## Work required
Can you put every line of the items below into a Markdown table with the columns Row and Line, numbering each row and leaving out blank lines?

## Provided material

*****

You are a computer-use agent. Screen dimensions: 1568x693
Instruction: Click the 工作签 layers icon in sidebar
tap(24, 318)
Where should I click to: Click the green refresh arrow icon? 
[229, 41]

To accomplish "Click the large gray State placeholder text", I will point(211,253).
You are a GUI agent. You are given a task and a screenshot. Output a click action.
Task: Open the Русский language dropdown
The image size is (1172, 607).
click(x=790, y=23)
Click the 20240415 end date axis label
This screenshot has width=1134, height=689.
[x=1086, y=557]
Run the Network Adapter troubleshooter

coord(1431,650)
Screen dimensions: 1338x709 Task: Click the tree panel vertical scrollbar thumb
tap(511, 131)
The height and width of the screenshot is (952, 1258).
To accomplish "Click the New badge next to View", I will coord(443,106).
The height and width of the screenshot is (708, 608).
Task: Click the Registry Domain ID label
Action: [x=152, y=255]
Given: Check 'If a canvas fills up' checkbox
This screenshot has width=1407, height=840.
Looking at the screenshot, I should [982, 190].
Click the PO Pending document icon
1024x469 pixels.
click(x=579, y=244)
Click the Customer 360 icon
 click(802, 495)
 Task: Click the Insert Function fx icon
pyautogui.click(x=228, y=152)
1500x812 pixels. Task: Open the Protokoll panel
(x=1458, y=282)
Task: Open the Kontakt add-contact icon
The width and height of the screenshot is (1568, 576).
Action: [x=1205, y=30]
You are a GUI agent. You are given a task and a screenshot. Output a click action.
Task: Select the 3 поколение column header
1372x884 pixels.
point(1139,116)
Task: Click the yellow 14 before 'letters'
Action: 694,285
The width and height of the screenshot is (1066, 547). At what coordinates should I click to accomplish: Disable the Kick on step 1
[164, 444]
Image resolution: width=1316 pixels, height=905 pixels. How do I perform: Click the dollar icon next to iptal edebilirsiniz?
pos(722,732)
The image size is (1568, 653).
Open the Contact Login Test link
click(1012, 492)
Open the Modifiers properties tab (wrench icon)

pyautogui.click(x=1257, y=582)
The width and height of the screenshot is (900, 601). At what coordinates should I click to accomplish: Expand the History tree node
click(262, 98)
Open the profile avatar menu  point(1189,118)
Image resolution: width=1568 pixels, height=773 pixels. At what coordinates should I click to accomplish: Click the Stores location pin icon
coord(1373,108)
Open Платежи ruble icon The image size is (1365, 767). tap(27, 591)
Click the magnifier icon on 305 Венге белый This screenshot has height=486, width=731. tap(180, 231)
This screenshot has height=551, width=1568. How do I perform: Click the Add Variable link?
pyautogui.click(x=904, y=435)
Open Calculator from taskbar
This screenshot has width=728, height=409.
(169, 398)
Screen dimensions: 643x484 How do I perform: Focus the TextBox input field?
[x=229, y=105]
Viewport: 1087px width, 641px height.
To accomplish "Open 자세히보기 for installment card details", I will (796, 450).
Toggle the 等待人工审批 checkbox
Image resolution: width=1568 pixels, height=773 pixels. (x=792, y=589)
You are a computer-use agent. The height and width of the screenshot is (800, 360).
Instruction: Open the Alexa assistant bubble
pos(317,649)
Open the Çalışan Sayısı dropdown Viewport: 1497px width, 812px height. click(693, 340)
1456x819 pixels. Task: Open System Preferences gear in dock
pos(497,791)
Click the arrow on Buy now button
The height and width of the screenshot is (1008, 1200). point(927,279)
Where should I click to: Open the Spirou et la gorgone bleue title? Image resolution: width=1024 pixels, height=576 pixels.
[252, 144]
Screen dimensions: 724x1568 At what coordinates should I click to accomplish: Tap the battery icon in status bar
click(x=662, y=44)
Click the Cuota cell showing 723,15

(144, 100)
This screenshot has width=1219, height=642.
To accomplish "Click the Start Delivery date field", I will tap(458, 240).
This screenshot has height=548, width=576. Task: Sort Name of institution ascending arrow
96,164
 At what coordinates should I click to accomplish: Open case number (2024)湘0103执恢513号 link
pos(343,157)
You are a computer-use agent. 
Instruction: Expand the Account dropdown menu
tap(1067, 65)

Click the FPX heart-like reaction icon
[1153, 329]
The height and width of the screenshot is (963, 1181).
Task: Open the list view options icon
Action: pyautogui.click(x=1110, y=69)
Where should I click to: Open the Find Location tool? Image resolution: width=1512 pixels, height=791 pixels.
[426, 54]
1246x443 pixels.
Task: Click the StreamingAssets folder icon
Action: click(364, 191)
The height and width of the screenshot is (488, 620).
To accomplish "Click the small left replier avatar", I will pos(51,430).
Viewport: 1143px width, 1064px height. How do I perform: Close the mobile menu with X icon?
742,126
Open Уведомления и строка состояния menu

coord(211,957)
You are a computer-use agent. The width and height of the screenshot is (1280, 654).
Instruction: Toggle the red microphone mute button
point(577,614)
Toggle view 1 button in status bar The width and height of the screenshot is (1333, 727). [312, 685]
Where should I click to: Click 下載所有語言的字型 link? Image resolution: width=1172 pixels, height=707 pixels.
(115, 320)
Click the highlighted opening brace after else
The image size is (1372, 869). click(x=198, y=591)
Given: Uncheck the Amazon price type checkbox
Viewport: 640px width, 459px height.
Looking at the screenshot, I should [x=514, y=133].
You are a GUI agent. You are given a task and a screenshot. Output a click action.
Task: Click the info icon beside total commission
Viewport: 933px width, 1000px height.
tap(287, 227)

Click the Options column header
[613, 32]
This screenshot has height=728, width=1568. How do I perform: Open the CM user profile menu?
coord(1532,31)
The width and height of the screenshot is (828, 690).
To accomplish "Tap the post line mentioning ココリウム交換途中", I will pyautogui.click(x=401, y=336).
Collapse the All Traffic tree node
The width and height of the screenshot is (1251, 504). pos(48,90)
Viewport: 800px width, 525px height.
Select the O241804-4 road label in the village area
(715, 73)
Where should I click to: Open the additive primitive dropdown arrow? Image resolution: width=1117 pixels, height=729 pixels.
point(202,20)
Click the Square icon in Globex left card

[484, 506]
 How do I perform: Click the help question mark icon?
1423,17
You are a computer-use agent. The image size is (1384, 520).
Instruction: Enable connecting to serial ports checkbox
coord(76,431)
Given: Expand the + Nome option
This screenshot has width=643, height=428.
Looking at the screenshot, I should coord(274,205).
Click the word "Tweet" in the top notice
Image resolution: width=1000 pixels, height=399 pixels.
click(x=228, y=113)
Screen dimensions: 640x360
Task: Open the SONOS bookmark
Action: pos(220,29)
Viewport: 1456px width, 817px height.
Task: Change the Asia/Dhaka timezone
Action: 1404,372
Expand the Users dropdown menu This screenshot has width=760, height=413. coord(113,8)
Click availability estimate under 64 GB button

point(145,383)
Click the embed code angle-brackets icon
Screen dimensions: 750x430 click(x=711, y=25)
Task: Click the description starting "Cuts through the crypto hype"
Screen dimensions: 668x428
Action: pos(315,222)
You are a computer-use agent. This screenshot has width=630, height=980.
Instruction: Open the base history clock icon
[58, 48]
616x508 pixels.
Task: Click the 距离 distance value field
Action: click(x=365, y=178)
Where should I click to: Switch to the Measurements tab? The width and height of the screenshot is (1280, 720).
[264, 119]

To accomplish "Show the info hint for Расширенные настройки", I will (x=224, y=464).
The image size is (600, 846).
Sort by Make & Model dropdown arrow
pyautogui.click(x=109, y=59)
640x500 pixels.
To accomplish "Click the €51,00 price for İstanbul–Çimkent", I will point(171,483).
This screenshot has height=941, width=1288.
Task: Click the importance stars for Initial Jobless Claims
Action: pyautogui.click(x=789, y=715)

*****

## Problem solution
| Row | Line |
|---|---|
| 1 | You are a computer-use agent. Screen dimensions: 1568x693 |
| 2 | Instruction: Click the 工作签 layers icon in sidebar |
| 3 | tap(24, 318) |
| 4 | Where should I click to: Click the green refresh arrow icon?  |
| 5 | [229, 41] |
| 6 | To accomplish "Click the large gray State placeholder text", I will point(211,253). |
| 7 | You are a GUI agent. You are given a task and a screenshot. Output a click action. |
| 8 | Task: Open the Русский language dropdown |
| 9 | The image size is (1172, 607). |
| 10 | click(x=790, y=23) |
| 11 | Click the 20240415 end date axis label |
| 12 | This screenshot has width=1134, height=689. |
| 13 | [x=1086, y=557] |
| 14 | Run the Network Adapter troubleshooter |
| 15 | coord(1431,650) |
| 16 | Screen dimensions: 1338x709 Task: Click the tree panel vertical scrollbar thumb |
| 17 | tap(511, 131) |
| 18 | The height and width of the screenshot is (952, 1258). |
| 19 | To accomplish "Click the New badge next to View", I will coord(443,106). |
| 20 | The height and width of the screenshot is (708, 608). |
| 21 | Task: Click the Registry Domain ID label |
| 22 | Action: [x=152, y=255] |
| 23 | Given: Check 'If a canvas fills up' checkbox |
| 24 | This screenshot has width=1407, height=840. |
| 25 | Looking at the screenshot, I should [982, 190]. |
| 26 | Click the PO Pending document icon |
| 27 | 1024x469 pixels. |
| 28 | click(x=579, y=244) |
| 29 | Click the Customer 360 icon |
| 30 |  click(802, 495) |
| 31 |  Task: Click the Insert Function fx icon |
| 32 | pyautogui.click(x=228, y=152) |
| 33 | 1500x812 pixels. Task: Open the Protokoll panel |
| 34 | (x=1458, y=282) |
| 35 | Task: Open the Kontakt add-contact icon |
| 36 | The width and height of the screenshot is (1568, 576). |
| 37 | Action: [x=1205, y=30] |
| 38 | You are a GUI agent. You are given a task and a screenshot. Output a click action. |
| 39 | Task: Select the 3 поколение column header |
| 40 | 1372x884 pixels. |
| 41 | point(1139,116) |
| 42 | Task: Click the yellow 14 before 'letters' |
| 43 | Action: 694,285 |
| 44 | The width and height of the screenshot is (1066, 547). At what coordinates should I click to accomplish: Disable the Kick on step 1 |
| 45 | [164, 444] |
| 46 | Image resolution: width=1316 pixels, height=905 pixels. How do I perform: Click the dollar icon next to iptal edebilirsiniz? |
| 47 | pos(722,732) |
| 48 | The image size is (1568, 653). |
| 49 | Open the Contact Login Test link |
| 50 | click(1012, 492) |
| 51 | Open the Modifiers properties tab (wrench icon) |
| 52 | pyautogui.click(x=1257, y=582) |
| 53 | The width and height of the screenshot is (900, 601). At what coordinates should I click to accomplish: Expand the History tree node |
| 54 | click(262, 98) |
| 55 | Open the profile avatar menu  point(1189,118) |
| 56 | Image resolution: width=1568 pixels, height=773 pixels. At what coordinates should I click to accomplish: Click the Stores location pin icon |
| 57 | coord(1373,108) |
| 58 | Open Платежи ruble icon The image size is (1365, 767). tap(27, 591) |
| 59 | Click the magnifier icon on 305 Венге белый This screenshot has height=486, width=731. tap(180, 231) |
| 60 | This screenshot has height=551, width=1568. How do I perform: Click the Add Variable link? |
| 61 | pyautogui.click(x=904, y=435) |
| 62 | Open Calculator from taskbar |
| 63 | This screenshot has width=728, height=409. |
| 64 | (169, 398) |
| 65 | Screen dimensions: 643x484 How do I perform: Focus the TextBox input field? |
| 66 | [x=229, y=105] |
| 67 | Viewport: 1087px width, 641px height. |
| 68 | To accomplish "Open 자세히보기 for installment card details", I will (796, 450). |
| 69 | Toggle the 等待人工审批 checkbox |
| 70 | Image resolution: width=1568 pixels, height=773 pixels. (x=792, y=589) |
| 71 | You are a computer-use agent. The height and width of the screenshot is (800, 360). |
| 72 | Instruction: Open the Alexa assistant bubble |
| 73 | pos(317,649) |
| 74 | Open the Çalışan Sayısı dropdown Viewport: 1497px width, 812px height. click(693, 340) |
| 75 | 1456x819 pixels. Task: Open System Preferences gear in dock |
| 76 | pos(497,791) |
| 77 | Click the arrow on Buy now button |
| 78 | The height and width of the screenshot is (1008, 1200). point(927,279) |
| 79 | Where should I click to: Open the Spirou et la gorgone bleue title? Image resolution: width=1024 pixels, height=576 pixels. |
| 80 | [252, 144] |
| 81 | Screen dimensions: 724x1568 At what coordinates should I click to accomplish: Tap the battery icon in status bar |
| 82 | click(x=662, y=44) |
| 83 | Click the Cuota cell showing 723,15 |
| 84 | (144, 100) |
| 85 | This screenshot has width=1219, height=642. |
| 86 | To accomplish "Click the Start Delivery date field", I will tap(458, 240). |
| 87 | This screenshot has height=548, width=576. Task: Sort Name of institution ascending arrow |
| 88 | 96,164 |
| 89 |  At what coordinates should I click to accomplish: Open case number (2024)湘0103执恢513号 link |
| 90 | pos(343,157) |
| 91 | You are a computer-use agent.  |
| 92 | Instruction: Expand the Account dropdown menu |
| 93 | tap(1067, 65) |
| 94 | Click the FPX heart-like reaction icon |
| 95 | [1153, 329] |
| 96 | The height and width of the screenshot is (963, 1181). |
| 97 | Task: Open the list view options icon |
| 98 | Action: pyautogui.click(x=1110, y=69) |
| 99 | Where should I click to: Open the Find Location tool? Image resolution: width=1512 pixels, height=791 pixels. |
| 100 | [426, 54] |
| 101 | 1246x443 pixels. |
| 102 | Task: Click the StreamingAssets folder icon |
| 103 | Action: click(364, 191) |
| 104 | The height and width of the screenshot is (488, 620). |
| 105 | To accomplish "Click the small left replier avatar", I will pos(51,430). |
| 106 | Viewport: 1143px width, 1064px height. How do I perform: Close the mobile menu with X icon? |
| 107 | 742,126 |
| 108 | Open Уведомления и строка состояния menu |
| 109 | coord(211,957) |
| 110 | You are a computer-use agent. The width and height of the screenshot is (1280, 654). |
| 111 | Instruction: Toggle the red microphone mute button |
| 112 | point(577,614) |
| 113 | Toggle view 1 button in status bar The width and height of the screenshot is (1333, 727). [312, 685] |
| 114 | Where should I click to: Click 下載所有語言的字型 link? Image resolution: width=1172 pixels, height=707 pixels. |
| 115 | (115, 320) |
| 116 | Click the highlighted opening brace after else |
| 117 | The image size is (1372, 869). click(x=198, y=591) |
| 118 | Given: Uncheck the Amazon price type checkbox |
| 119 | Viewport: 640px width, 459px height. |
| 120 | Looking at the screenshot, I should [x=514, y=133]. |
| 121 | You are a GUI agent. You are given a task and a screenshot. Output a click action. |
| 122 | Task: Click the info icon beside total commission |
| 123 | Viewport: 933px width, 1000px height. |
| 124 | tap(287, 227) |
| 125 | Click the Options column header |
| 126 | [613, 32] |
| 127 | This screenshot has height=728, width=1568. How do I perform: Open the CM user profile menu? |
| 128 | coord(1532,31) |
| 129 | The width and height of the screenshot is (828, 690). |
| 130 | To accomplish "Tap the post line mentioning ココリウム交換途中", I will pyautogui.click(x=401, y=336). |
| 131 | Collapse the All Traffic tree node |
| 132 | The width and height of the screenshot is (1251, 504). pos(48,90) |
| 133 | Viewport: 800px width, 525px height. |
| 134 | Select the O241804-4 road label in the village area |
| 135 | (715, 73) |
| 136 | Where should I click to: Open the additive primitive dropdown arrow? Image resolution: width=1117 pixels, height=729 pixels. |
| 137 | point(202,20) |
| 138 | Click the Square icon in Globex left card |
| 139 | [484, 506] |
| 140 |  How do I perform: Click the help question mark icon? |
| 141 | 1423,17 |
| 142 | You are a computer-use agent. The image size is (1384, 520). |
| 143 | Instruction: Enable connecting to serial ports checkbox |
| 144 | coord(76,431) |
| 145 | Given: Expand the + Nome option |
| 146 | This screenshot has width=643, height=428. |
| 147 | Looking at the screenshot, I should coord(274,205). |
| 148 | Click the word "Tweet" in the top notice |
| 149 | Image resolution: width=1000 pixels, height=399 pixels. |
| 150 | click(x=228, y=113) |
| 151 | Screen dimensions: 640x360 |
| 152 | Task: Open the SONOS bookmark |
| 153 | Action: pos(220,29) |
| 154 | Viewport: 1456px width, 817px height. |
| 155 | Task: Change the Asia/Dhaka timezone |
| 156 | Action: 1404,372 |
| 157 | Expand the Users dropdown menu This screenshot has width=760, height=413. coord(113,8) |
| 158 | Click availability estimate under 64 GB button |
| 159 | point(145,383) |
| 160 | Click the embed code angle-brackets icon |
| 161 | Screen dimensions: 750x430 click(x=711, y=25) |
| 162 | Task: Click the description starting "Cuts through the crypto hype" |
| 163 | Screen dimensions: 668x428 |
| 164 | Action: pos(315,222) |
| 165 | You are a computer-use agent. This screenshot has width=630, height=980. |
| 166 | Instruction: Open the base history clock icon |
| 167 | [58, 48] |
| 168 | 616x508 pixels. |
| 169 | Task: Click the 距离 distance value field |
| 170 | Action: click(x=365, y=178) |
| 171 | Where should I click to: Switch to the Measurements tab? The width and height of the screenshot is (1280, 720). |
| 172 | [264, 119] |
| 173 | To accomplish "Show the info hint for Расширенные настройки", I will (x=224, y=464). |
| 174 | The image size is (600, 846). |
| 175 | Sort by Make & Model dropdown arrow |
| 176 | pyautogui.click(x=109, y=59) |
| 177 | 640x500 pixels. |
| 178 | To accomplish "Click the €51,00 price for İstanbul–Çimkent", I will point(171,483). |
| 179 | This screenshot has height=941, width=1288. |
| 180 | Task: Click the importance stars for Initial Jobless Claims |
| 181 | Action: pyautogui.click(x=789, y=715) |